Tak ada jawaban pasti. Kami pintar di bidang yang masing-masing kami kuasai. Luca bisa membuat klub, mungkin ajuannya diterima oleh pihak sekolah karena dia memang pintar. Dia juga berasal dari keluarga berada karena memiliki motor dengan harga yang katanya mendekati seratus juta. Kemungkinan besar orang tuanya berdonasi untuk pembangunan sekolah. Sungguh berbeda denganku, si penerima beasiswa yang berusaha keluar dari kemiskinan.
Untunglah tempat duduk Zoey berada di bangku belakang sehingga aku bisa memanfaatkan kesempatan itu untuk mengerjakan soal-soal tersebut secara diam-diam.
"Ini soal apa, sih?" bisik Alanna terheran-heran setelah aku langsung mencoret sebuah jawaban. "Gimana lo bisa tahu secepat itu?"
"Penalaran," balasku. "Psikotes."
"Emang ini soal?" Alanna mengamati lembaran tersebut. "Masuk ujian nanti?"
"Ujian nasional sih enggak masuk."
Mungkin, Alanna asing dengan soal-soal seperti ini karena belum belajar untuk persiapan ujian tes. Apa dia tidak ikut bimbingan belajar?
Luca hebat, dia membuka klub belajar dan memberikan soal psikotes sebagai syarat masuk agar mereka yang asing dengan soal-soal seperti itu menjadi terbiasa. Apalagi untuk segala persiapan nanti.
Akhirnya! Aku berhasil menyelesaikan seratus soal bertepatan dengan bel istirahat kedua berbunyi. "Gue mau ketemu Luca."
"Lo banyak berubah, ya!" Alanna mengapit lenganku dan menggesek pipinya di bahuku. Sementara itu, kami berdiri, mengucap terima kasih pada guru yang sedang bersiap untuk keluar. "Bangga gue sama lo."
"Harus bangga, dong. Zoey kan sahabat kesayangan lo." Chessa muncul dengan wajah judesnya, dia duduk di meja Alanna. Dia menyipitkan mata pada Alanna. "Ngomong-ngomong, Kakak lo katanya kena musibah? Terus sekarang lagi dirawat di luar negeri? Negara mana?"
Alanna mengangkat bahu. "Gue enggak dikasih tahu Mama."
"Jangan-jangan...."
Alanna mengangguk seolah tahu apa yang Chessa pikirkan. "Yap, dia hampir mati di tangan orang suruhan gue."

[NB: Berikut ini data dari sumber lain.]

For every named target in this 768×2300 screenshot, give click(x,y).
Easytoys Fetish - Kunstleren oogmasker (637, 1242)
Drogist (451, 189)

"UHHUK!" Haira tersedak, terbatuk berkali-kali sampai di pipinya tercoreng lip stick. "ALANNAAA NGOMONG KOK SESANTAI ITU, SIH?"
Mereka yang sudah lama bersama saja masih selalu shock jika Alanna menceritakan sisi psikopatnya apalagi aku yang baru terhitung hari ada di antara mereka.
"Jantungnya hampir kena tahu. Dikit lagi padahal kena." Alanna menghela napas dengan penuh kekecewaan. "Sayang banget."
Aku masih tak mengerti jalan pikiran dua bersaudara itu. "Kalau dia mati, lo enggak bisa lihat dia lagi, dong?"
"Nggak apa-apa." Alanna memeluk lenganku dengan erat. "Waktu kecil, gue enggak berdaya. Kaki gue cacat karena dia."
"Gimana...?"
"Dia sengaja motong jempol kaki gue, terus dia awetin di dalam stoples. Katanya, kalau gue mati dan dikubur di tanah, dia masih punya sesuatu yang gue tinggalkan di lemari koleksi hewan-hewan yang dia bunuh dan mumikan."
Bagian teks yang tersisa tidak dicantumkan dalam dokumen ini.